Exercise
Look below for the lines from the one with "Task: Activate the Rotate modify tool" to the one with "Task: Open Local files in Library", and copy exactly those lines, both ends included.
╭─ Data to use
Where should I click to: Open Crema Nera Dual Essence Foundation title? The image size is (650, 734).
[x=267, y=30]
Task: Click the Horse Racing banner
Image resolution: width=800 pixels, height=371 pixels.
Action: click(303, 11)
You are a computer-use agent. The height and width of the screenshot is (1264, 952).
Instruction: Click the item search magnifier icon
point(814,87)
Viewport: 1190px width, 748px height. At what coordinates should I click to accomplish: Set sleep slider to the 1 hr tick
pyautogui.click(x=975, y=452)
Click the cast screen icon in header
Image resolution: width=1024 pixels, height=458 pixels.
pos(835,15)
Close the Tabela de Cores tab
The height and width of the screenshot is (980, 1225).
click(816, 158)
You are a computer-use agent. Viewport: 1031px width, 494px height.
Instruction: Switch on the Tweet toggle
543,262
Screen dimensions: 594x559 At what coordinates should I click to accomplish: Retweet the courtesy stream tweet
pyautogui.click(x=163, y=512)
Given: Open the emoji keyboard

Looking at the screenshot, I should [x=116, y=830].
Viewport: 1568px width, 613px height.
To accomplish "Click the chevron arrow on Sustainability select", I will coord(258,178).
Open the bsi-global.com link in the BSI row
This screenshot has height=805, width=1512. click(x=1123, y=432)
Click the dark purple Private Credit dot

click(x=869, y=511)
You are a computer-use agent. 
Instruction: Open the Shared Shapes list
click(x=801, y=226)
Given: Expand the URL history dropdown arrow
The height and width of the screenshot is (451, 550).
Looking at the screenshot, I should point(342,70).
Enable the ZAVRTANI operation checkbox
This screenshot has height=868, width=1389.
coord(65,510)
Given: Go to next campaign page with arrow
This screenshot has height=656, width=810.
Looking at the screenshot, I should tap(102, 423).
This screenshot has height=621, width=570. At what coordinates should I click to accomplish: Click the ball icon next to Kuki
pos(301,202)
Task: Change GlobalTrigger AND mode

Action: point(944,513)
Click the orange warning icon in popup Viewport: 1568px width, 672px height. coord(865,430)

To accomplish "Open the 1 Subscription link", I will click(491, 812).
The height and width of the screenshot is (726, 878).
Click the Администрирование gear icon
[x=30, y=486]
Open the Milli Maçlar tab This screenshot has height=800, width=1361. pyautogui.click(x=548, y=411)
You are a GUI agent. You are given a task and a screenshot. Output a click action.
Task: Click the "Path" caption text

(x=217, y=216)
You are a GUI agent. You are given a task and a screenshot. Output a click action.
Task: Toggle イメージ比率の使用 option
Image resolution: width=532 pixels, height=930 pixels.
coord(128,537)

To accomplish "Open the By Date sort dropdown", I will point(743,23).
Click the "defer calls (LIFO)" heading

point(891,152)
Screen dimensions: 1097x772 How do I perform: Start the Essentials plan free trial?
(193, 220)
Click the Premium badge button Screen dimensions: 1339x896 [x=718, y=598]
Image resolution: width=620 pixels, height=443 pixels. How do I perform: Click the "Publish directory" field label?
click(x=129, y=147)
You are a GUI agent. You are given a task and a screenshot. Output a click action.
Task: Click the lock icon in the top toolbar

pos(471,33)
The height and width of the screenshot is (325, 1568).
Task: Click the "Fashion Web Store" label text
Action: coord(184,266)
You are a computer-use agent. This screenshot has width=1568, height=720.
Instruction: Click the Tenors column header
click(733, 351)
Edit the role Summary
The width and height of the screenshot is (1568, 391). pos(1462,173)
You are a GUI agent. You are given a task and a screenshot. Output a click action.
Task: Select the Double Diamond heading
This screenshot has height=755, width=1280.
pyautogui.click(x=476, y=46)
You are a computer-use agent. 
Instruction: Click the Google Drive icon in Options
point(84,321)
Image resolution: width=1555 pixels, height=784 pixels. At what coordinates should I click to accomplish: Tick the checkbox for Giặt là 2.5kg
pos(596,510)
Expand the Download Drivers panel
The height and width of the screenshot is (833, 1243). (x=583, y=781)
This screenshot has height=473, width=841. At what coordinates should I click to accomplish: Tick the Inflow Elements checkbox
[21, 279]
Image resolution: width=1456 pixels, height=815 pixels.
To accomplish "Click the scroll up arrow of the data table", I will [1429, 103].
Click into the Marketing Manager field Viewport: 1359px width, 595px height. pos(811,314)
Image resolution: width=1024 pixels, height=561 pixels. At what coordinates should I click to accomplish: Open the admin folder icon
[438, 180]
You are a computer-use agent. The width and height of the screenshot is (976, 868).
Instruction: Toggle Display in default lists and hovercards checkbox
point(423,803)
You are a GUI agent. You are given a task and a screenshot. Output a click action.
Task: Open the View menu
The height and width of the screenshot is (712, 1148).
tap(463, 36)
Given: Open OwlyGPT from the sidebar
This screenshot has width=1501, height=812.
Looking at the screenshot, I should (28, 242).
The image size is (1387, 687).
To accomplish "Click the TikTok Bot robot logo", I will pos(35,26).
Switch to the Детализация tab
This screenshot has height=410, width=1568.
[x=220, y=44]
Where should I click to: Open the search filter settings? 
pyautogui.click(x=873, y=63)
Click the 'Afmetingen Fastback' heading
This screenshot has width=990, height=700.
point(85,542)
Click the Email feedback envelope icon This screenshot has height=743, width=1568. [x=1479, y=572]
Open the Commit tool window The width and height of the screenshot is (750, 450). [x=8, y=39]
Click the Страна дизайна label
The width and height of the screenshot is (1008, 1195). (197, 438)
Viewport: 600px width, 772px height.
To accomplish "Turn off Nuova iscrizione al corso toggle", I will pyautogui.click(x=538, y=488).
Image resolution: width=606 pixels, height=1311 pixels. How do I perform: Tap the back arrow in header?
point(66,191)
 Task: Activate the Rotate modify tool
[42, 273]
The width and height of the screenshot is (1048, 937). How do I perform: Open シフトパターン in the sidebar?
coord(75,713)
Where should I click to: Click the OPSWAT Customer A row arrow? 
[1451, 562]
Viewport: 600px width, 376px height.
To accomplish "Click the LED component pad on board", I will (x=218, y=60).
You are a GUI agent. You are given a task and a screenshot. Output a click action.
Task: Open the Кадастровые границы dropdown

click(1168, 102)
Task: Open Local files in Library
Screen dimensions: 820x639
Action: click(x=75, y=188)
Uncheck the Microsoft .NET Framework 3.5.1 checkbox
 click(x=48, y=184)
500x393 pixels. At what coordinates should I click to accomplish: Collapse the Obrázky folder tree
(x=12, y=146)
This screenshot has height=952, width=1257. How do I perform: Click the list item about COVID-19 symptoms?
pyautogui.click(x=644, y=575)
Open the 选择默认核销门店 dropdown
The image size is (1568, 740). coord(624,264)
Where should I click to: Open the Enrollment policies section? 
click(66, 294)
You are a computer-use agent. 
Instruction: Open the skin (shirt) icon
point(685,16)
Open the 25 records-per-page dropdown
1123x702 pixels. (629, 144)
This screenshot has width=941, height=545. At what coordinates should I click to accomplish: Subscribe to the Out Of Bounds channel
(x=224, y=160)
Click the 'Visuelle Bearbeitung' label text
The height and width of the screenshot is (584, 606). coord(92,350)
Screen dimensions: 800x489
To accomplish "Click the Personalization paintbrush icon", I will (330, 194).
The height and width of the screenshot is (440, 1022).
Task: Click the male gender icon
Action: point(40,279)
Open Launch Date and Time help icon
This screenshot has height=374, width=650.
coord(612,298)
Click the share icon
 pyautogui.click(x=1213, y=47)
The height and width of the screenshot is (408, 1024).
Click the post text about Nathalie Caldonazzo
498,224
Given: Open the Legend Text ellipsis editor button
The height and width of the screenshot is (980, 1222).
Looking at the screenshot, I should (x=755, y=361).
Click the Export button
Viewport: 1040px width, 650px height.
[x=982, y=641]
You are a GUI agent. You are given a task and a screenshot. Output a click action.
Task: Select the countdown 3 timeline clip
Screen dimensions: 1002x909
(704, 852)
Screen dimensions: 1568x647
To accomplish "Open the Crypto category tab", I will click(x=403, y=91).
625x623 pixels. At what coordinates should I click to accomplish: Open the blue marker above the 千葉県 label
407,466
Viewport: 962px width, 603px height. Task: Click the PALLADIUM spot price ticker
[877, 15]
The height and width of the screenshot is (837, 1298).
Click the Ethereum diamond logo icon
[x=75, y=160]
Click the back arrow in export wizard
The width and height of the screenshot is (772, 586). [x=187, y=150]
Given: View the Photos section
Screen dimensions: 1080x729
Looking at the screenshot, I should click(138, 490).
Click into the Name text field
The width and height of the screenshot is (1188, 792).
╰─
Response
 Task: Activate the Rotate modify tool
[42, 273]
The width and height of the screenshot is (1048, 937). How do I perform: Open シフトパターン in the sidebar?
coord(75,713)
Where should I click to: Click the OPSWAT Customer A row arrow? 
[1451, 562]
Viewport: 600px width, 376px height.
To accomplish "Click the LED component pad on board", I will (x=218, y=60).
You are a GUI agent. You are given a task and a screenshot. Output a click action.
Task: Open the Кадастровые границы dropdown

click(1168, 102)
Task: Open Local files in Library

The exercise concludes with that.